The route doesn't look too promising as it is past a very industrialised area, but we do eventually find a rather scruffy looking car park. The road seems to continue on up a slight incline and over the cycle path - whoops, we are actually on the beach! Nearly all of the beach is a steepish bank of pebbles, but there is a patch of sand just where the car is. Reverse before we are stuck.
After trying a few other beach access points we decide to head back to the breakwater. At least we know we can park and look at the sea there. The wind is still pretty strong, although it is not actually raining at the moment.
Do wind socks come with a Beaufort Scale rating depending on how horizontal they are?
Decamp from here to check in our suitcase and drop the hire car back after driving just over 4000km around the South Island. Come away with a recommendation for a good cafe and head there as we seem to have exhausted the wonders of Greymouth. A very pleasant place to while away a wee bit of time (the cafe, that is, not Greymouth itself). Not sure if we will have a late brunch but our mind is made up when we see on the menu a Freddie's Pancake Stack. It comes with bacon or banana or both so we have one of each. They even have newspapers to read. An hour and a half, and two cappuccinos later we decide we'd better leave. Off to the station - an hour to wait for the train.
Eric sits on the platform patiently waiting for the train to arrive.
Turns out he was looking the wrong way.
We board the train, all the seats have views and we have a table too. No-one sits opposite us - sigh of relief. There are headphones on the seat and there is a running commentary available which really enhances the trip.
Not too crowded in our carriage.
One of the first towns we pass is Stillwater which the commentary describes as a dormitory suburb of Greymouth. This raises a smile as given the extremely sleepy nature of Greymouth itself, we can only assume the everyone in Stillwater stays in bed all day. There's certainly little sign of life there from the train.
Cor, that's a lot of flax.
Those clouds are looking rather ominous.
Some views were on the opposite side of the train - getting up to photograph out of that window I forget that I'm still attached to the earphones, but manage a quick shot anyway as we speed along.
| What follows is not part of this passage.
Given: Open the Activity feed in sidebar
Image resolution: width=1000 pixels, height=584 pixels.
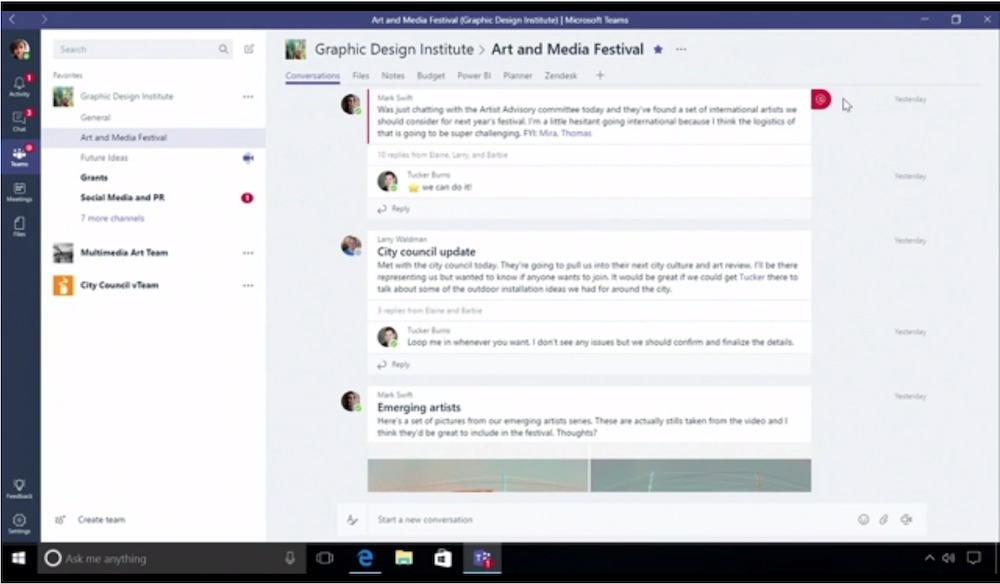Looking at the screenshot, I should tap(20, 86).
We reach Otira and are expecting to have to transfer to a coach here as we had a letter saying the tunnel was closed before we left for NZ. No announcement is forthcoming and the commentary explains that will be ascending 1metre for every 33 metres we are going forward, so we are going into the tunnel after all.
Aaagh, it's dark in here.
Out of the other side and we have built up a head of steam (well maybe not as it's a Diesel engine, but you know what I mean), so that the blurred photo is due to our speed not my bad photography - that's my excuse anyway.
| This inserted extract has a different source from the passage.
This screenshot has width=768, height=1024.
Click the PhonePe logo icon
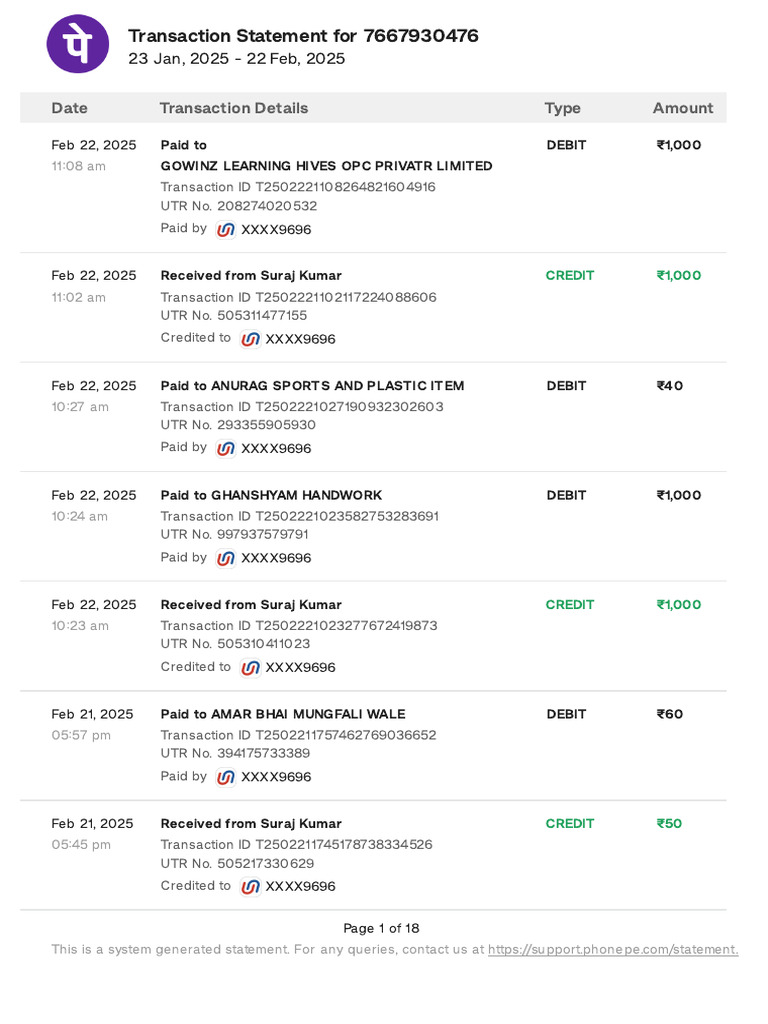(78, 45)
We reach Arthur's Pass, the highest point of the journey. This part is purportedly incredibly scenic.
...hard
Scenic views pass by in the rain.
And fog.
What's this - some blue sky! (Still raining though).
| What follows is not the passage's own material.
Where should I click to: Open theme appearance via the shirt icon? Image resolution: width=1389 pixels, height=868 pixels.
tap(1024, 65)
We pass over quite a few viaducts. They have tall edges to protect the workers from cold winds. Some were built quite a long time ago - and there are pieces of wood that look like they need replacing! Worried look on face.
The river appears in a gorge below us, and has changed from a braided river with shingle to a one flowing through a silty sand mix. Honestly, this is a photo from the train not a wonky picture on someone's lounge wall.
This part of the river is known as Horseshore Bends.
You can see why.
We are now coming out of the mountains and can see the river passing out into the Canterbury Plains.
Looking back from whence we came.
Arriving in Christchurch, the station is about 3km from the City Centre. There are shuttle buses waiting as well as taxis - we hop on board a bus (much cheaper, and more familiar but still can't use our bus pass though). The lady driver says she will drop people at hotels in the city first before taking us out to ours, which is near the airport. The devastation from the earlier earthquakes and the amount of rebuilding is incredible.
It seems a bit gruesome to photograph it all so we just take the one picture of the boarded up Cathedral.
Many of the cities buildings are either waiting for demolition, have scaffolding around them, are vacant plots where they been removed, or in some cases a mangled mess of concrete and metal. The lady tells us that about 1400 buildings in the city centre need to be rebuilt. A rather ironic site is that of the old and new sections of the Heritage Hotel. The quake caused the new building to suffer so much damage it had to be demolished but the old one looks untouched. Driving along you have to look twice at the police HQ, at first it looks OK but then you notice a distinct lean (Pisa springs to mind). It's all boarded up and waiting for Fred Dibnah's team to arrive.
All activity in the business district was stopped and the only solution was to draft in hundreds of shipping containers for use as office space. Many of the water and sewage pipes were also ruptured and they had water bowsers at the end of streets for 18 months.
One hundred and eighty one people lost their lives, but it seems incredible looking around that the number was not many more. They suffered severe aftershocks for two years and it has had a huge impact on the economy.
After this free tour of the earthquake scene we reach the airport hotel for a meal and an evening sorting out our packing ready for the flight to Brisbane tomorrow.